To do: In the forum thread, which country does GordonMitchell say he lives in?

Text provided:
<<<<
We are supposed to have them in our hands early today at AAA Hobbies in Marietta, GA. I cannot wait!!


----------



## Chinxy (May 23, 2003)

mcdougall said:


> Yep!!!...Just paid for 3 from the C-Man:thumbsup:
> Mcdee


And I also got the email. Ordered 2 yesterday!!!!!!!!!!!!!!


----------



## deadmanincfan (Mar 11, 2008)

I have one on the way from Doll and Hobby Shop and another to be shipped on the 22nd from CultTVMan! Good times!


----------



## GordonMitchell (Feb 12, 2009)

I paid for mine with C tv when it was first anounced so I suppose he wont mail me for payment.....lol, but hopefully just send it out,no point in saying can't wait I'll have to as I live in Scotland and dont fancy taking Easy Jet to the States to pick one up....lol
cheers,and happy Ghost modelling guys,
Gordon M


----------



## otto (Jan 1, 1970)
>>>>
Given information:
<<<<
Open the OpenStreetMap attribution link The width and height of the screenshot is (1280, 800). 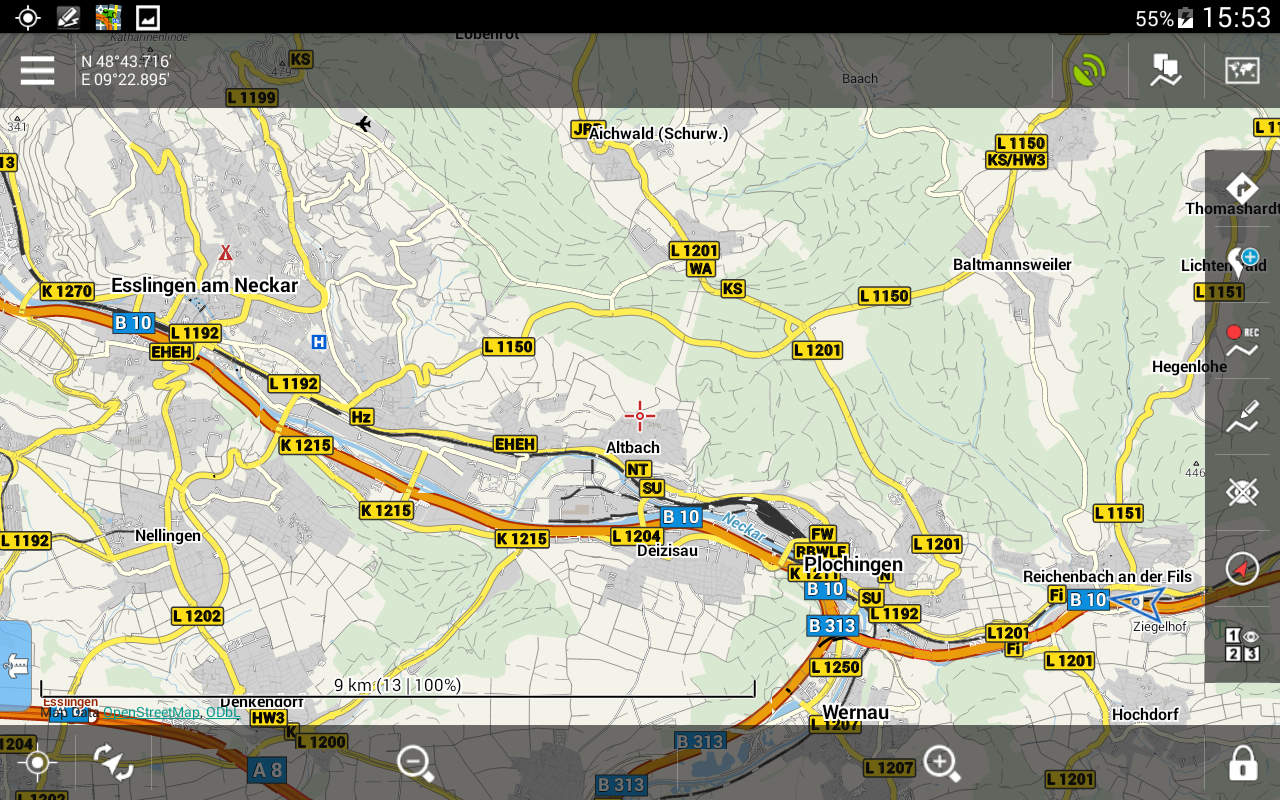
>>>>
Expected answer: Scotland